**Exercise goal**
In how many lines of the records does the string "This" appear? State only the number.

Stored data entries

··········

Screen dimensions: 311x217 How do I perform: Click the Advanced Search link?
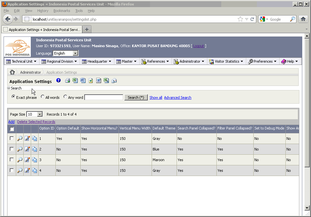178,98
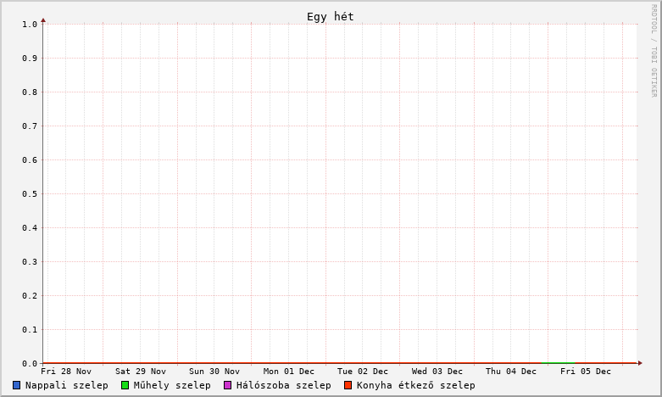Select the red Konyha étkező szelep swatch
Screen dimensions: 662x397
coord(348,385)
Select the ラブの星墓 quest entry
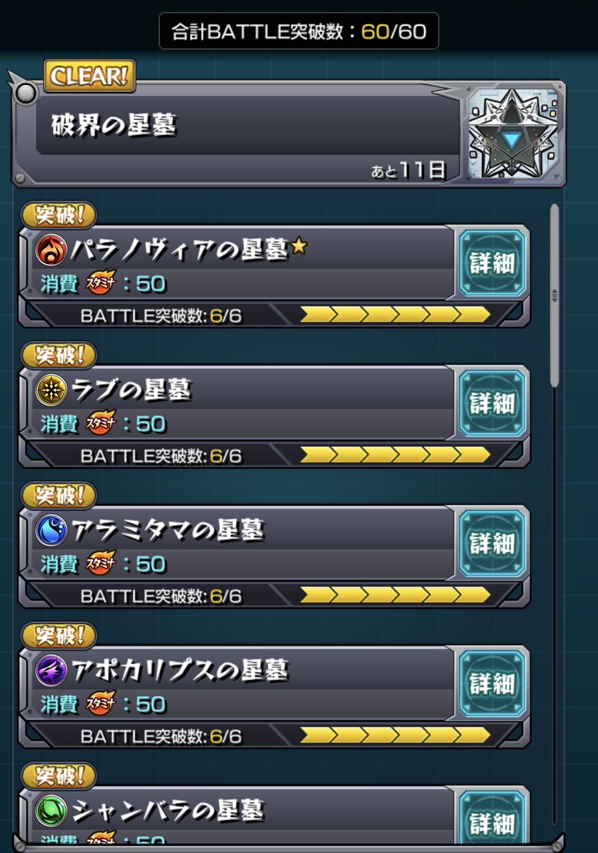The height and width of the screenshot is (853, 598). point(237,402)
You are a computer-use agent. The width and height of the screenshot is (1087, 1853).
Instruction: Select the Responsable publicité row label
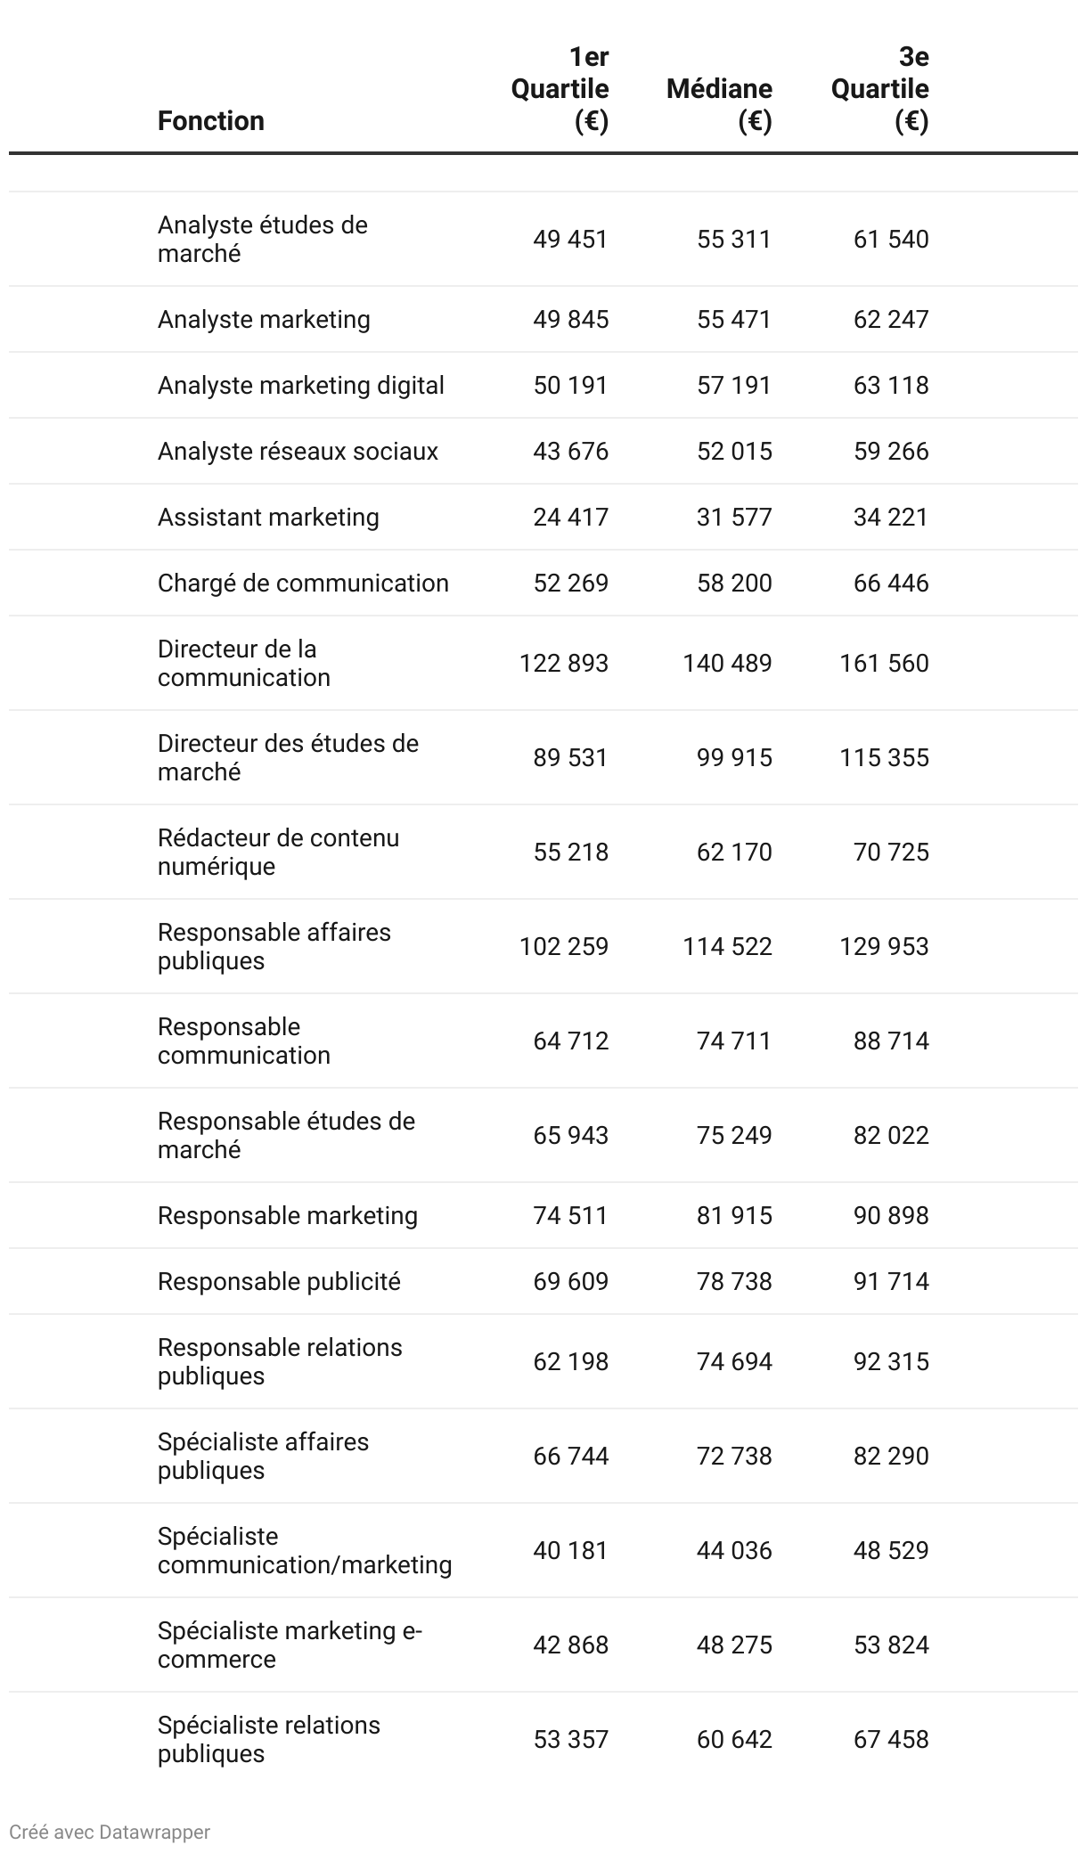(x=279, y=1281)
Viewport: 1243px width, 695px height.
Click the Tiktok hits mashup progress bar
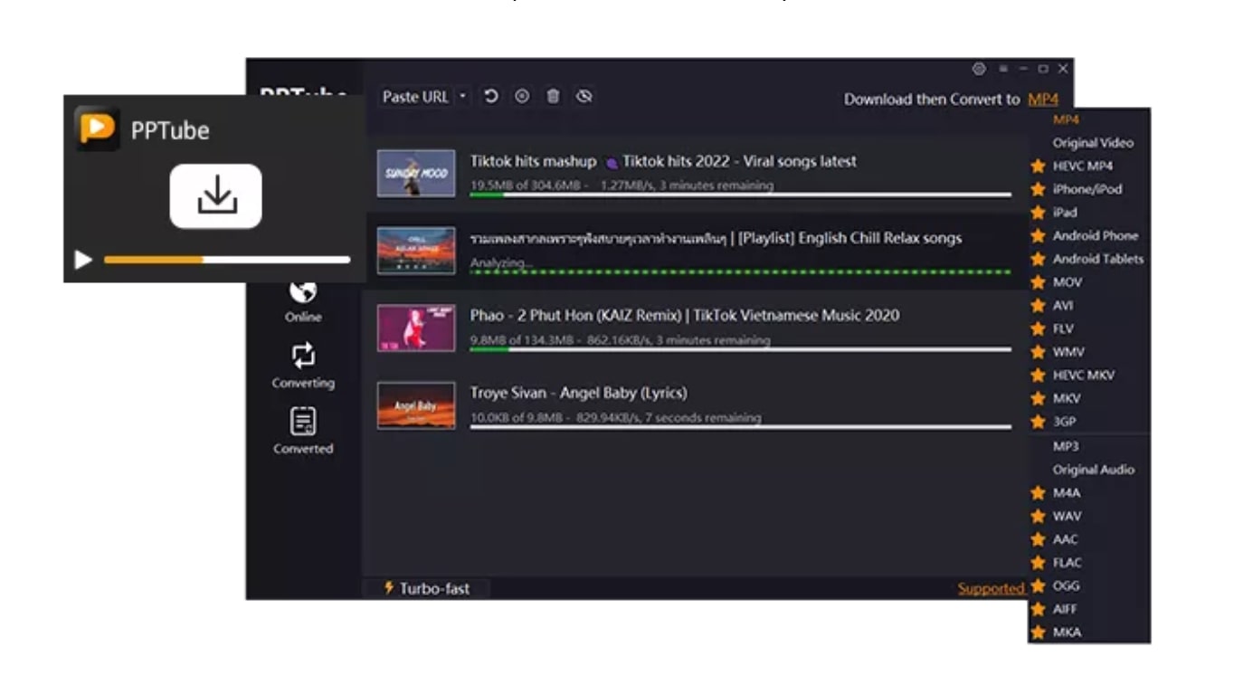737,194
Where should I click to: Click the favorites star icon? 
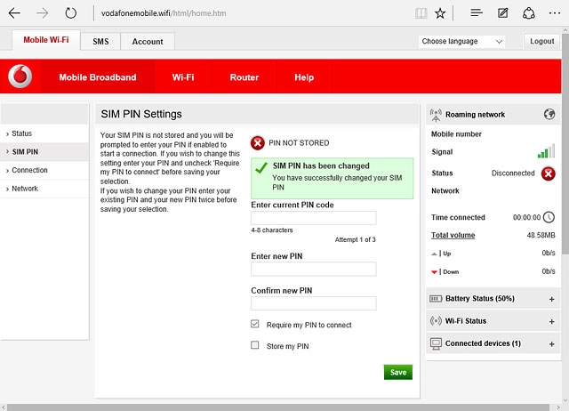click(x=441, y=13)
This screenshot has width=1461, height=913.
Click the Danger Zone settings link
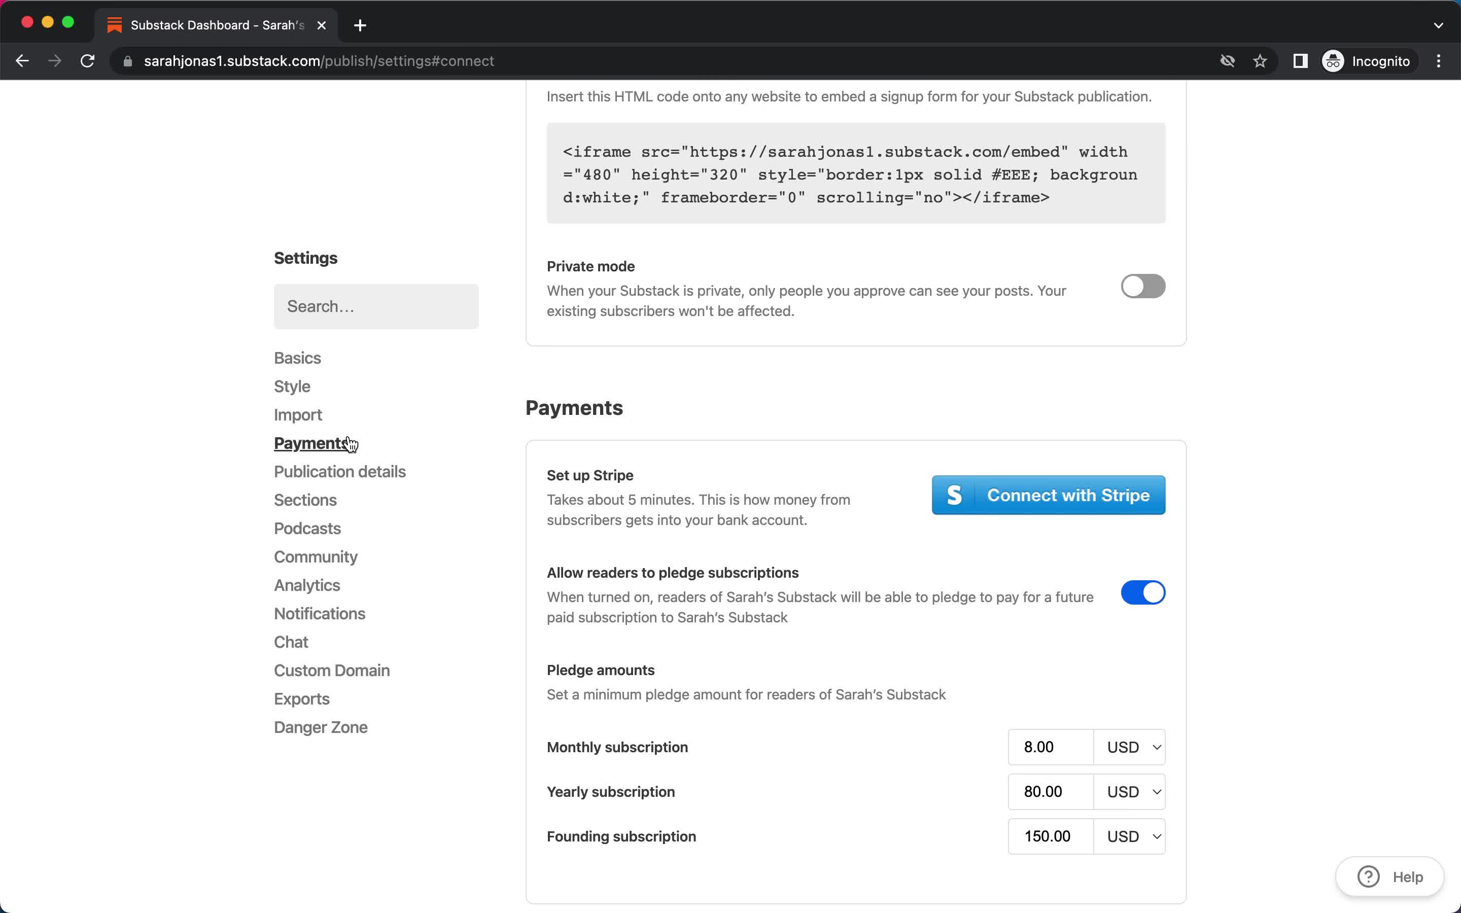(321, 727)
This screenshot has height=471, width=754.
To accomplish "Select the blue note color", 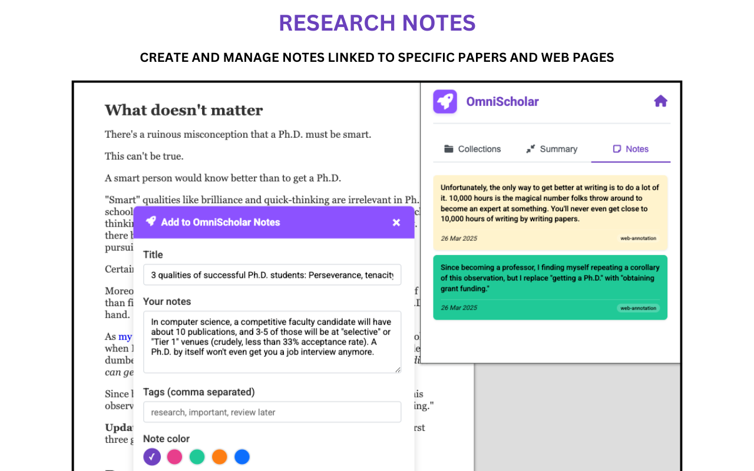I will pyautogui.click(x=242, y=456).
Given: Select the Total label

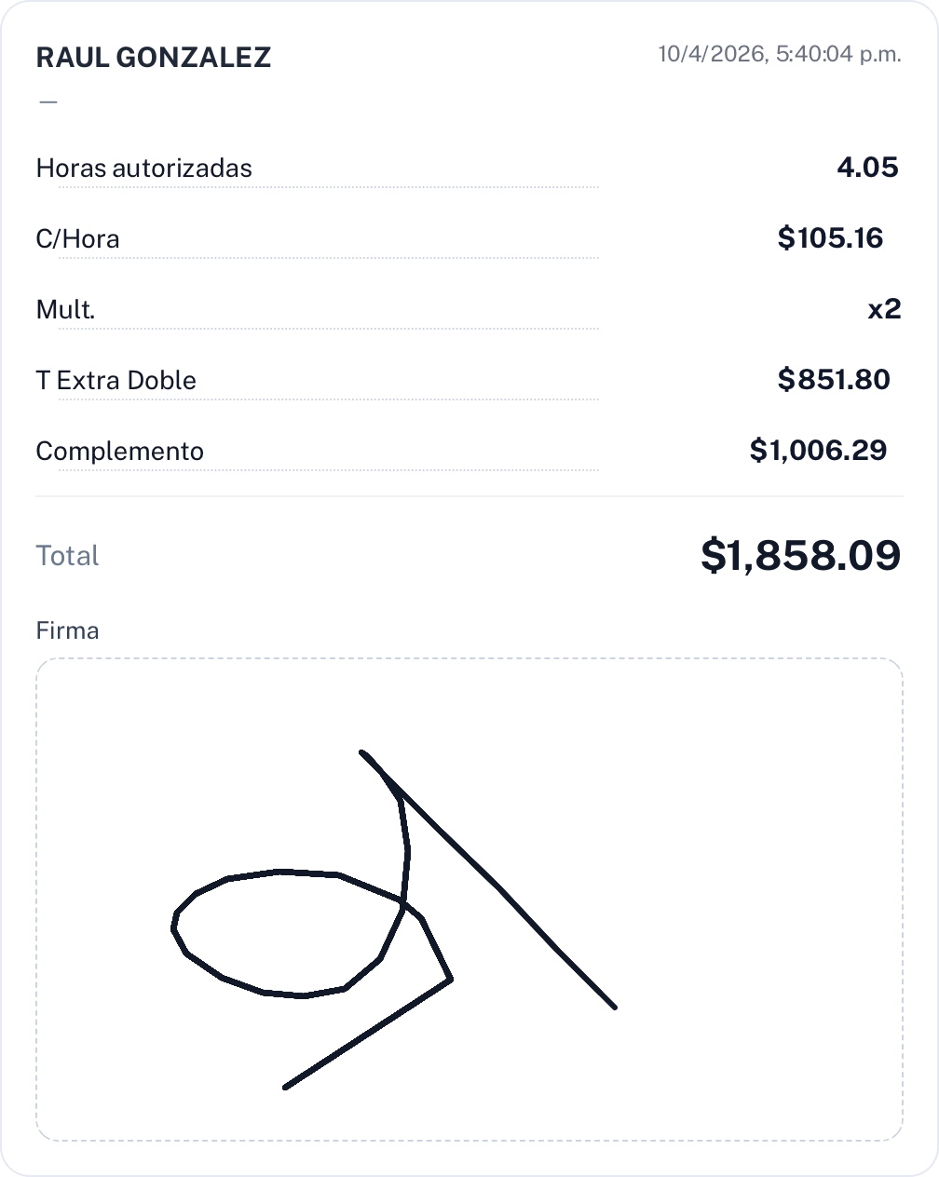Looking at the screenshot, I should [x=67, y=556].
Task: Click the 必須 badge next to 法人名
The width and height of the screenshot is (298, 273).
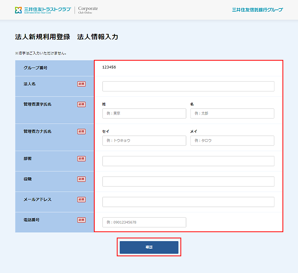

··········

**Answer section**
2